German politician (1940-2021)

Barbara Stolterfoht, née Steger (born 16 March 1940; died 20 February 2021), was a German politician (SPD) and Hessian State Minister for Women, Labour and Social Affairs from 1995 to 1999.

== Career ==

Born in Dux, Reichsgau Sudetenland, Stolterfoht, grew up in Bielefeld and initially trained as an educator. She then completed her Abitur in 1963 on the second educational path. She studied economics, social sciences and political science in Göttingen and Paris, from 1965 in Berlin.

Stolterfoht later worked as a graduate political scientist at the German Institute of Urban Affairs and as deputy managing director at the Science Centre in Berlin, then as head of department at the Federal Centre for Health Education in Cologne and finally at the Federal Executive Committee of the SPD as health officer. In 1984, she became the first municipal Women's Representative in Kassel (until 1985). From 1985 to 1991, she was a full-time city councillor for women, health, social affairs and hospitals in Kassel.

From 1992 to 1995, she was state director of the State Welfare Association in Kassel. In April 1995, Hans Eichel appointed her Hessian State Minister for Women, Labour and Social Affairs. After the change of government in 1999, she was a member of the state parliament for the SPD (from February 1999) and deputy leader of the parliamentary group. She did not stand for re-election in the 2003 state elections.

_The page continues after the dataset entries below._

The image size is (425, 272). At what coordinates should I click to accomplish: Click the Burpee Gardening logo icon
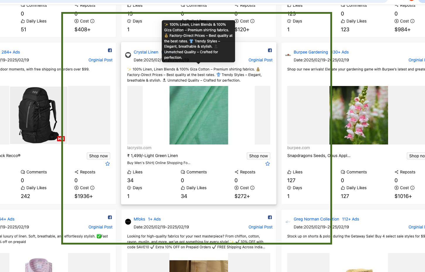(x=288, y=55)
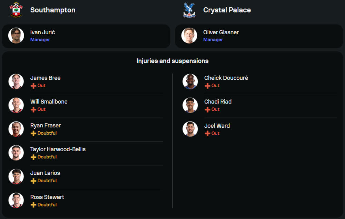Select Will Smallbone's player avatar
345x219 pixels.
point(16,105)
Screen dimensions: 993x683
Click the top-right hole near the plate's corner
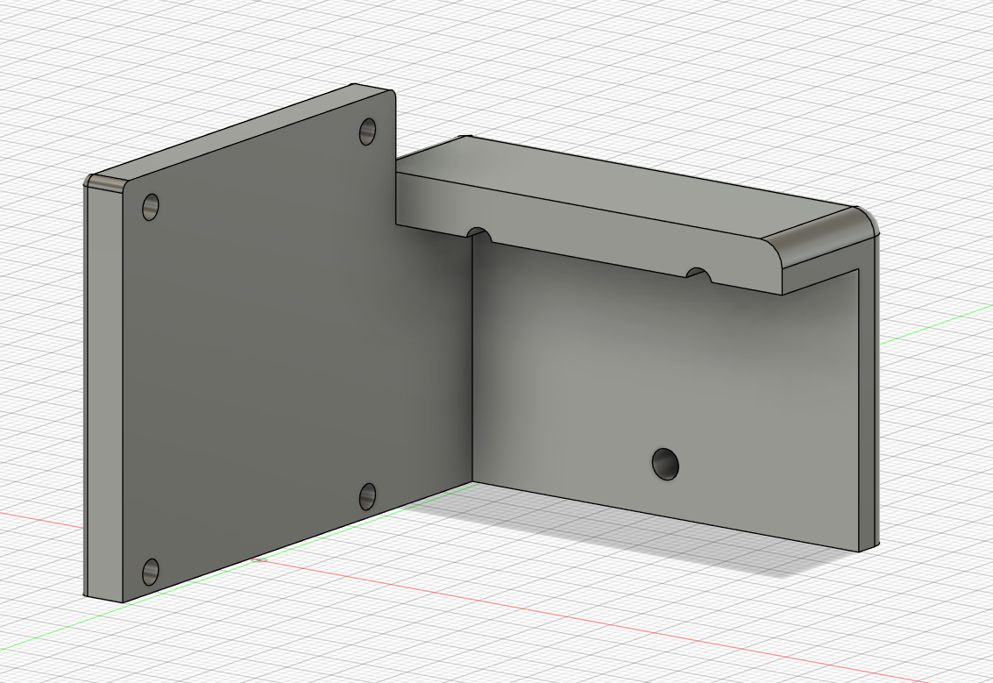[369, 130]
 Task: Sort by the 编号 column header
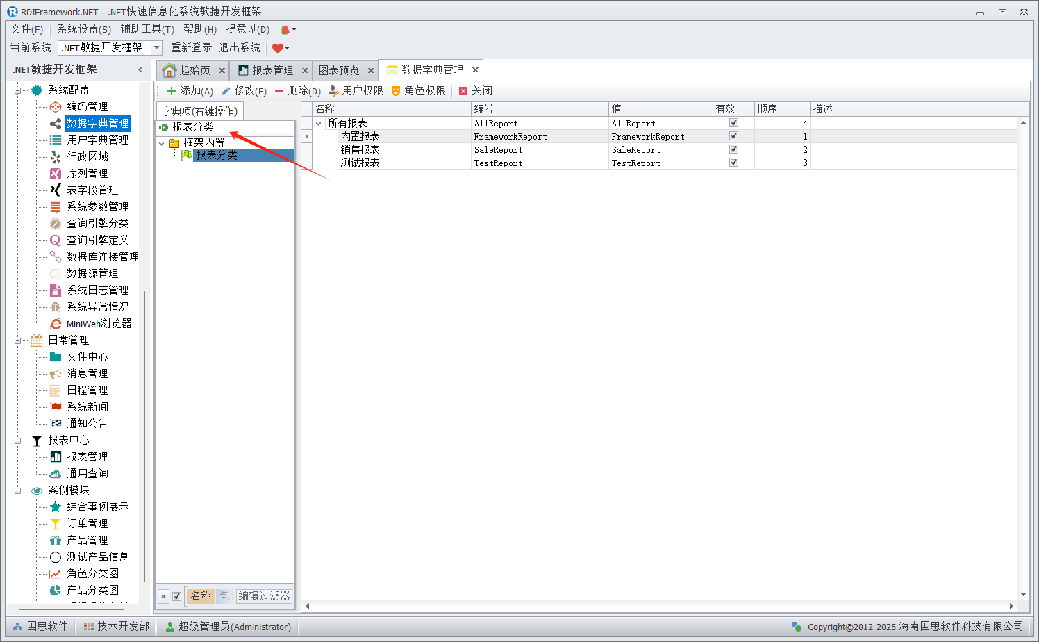pyautogui.click(x=539, y=109)
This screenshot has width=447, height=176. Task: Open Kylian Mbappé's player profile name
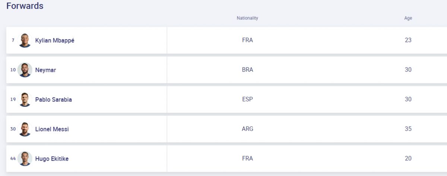[55, 41]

From 2000 to 2008, she was Chairwoman of the German Parity Welfare Association (DPWV). In 2003/2004, she was also a member of the government commission to ensure sustainability in the financing of the social security systems (so-called Rürup Commission). In December 2004, she was re-elected for a four-year term. In addition, she was elected President of the Federal Association of Non-statutory Welfare (BAGFW) for two years with effect from 1 January 2005. Later, she was honorary chairwoman of the advisory board of Transparency International.

In 2005, she was honoured with the Federal Cross of Merit on ribbon. In 2012, she received the Wilhelm Leuschner Medal of the State of Hesse.

In 2020, she criticised tendencies to marginalise older people in the wake of the Corona crisis. She died in February 2021 in Berlin at the age of 80.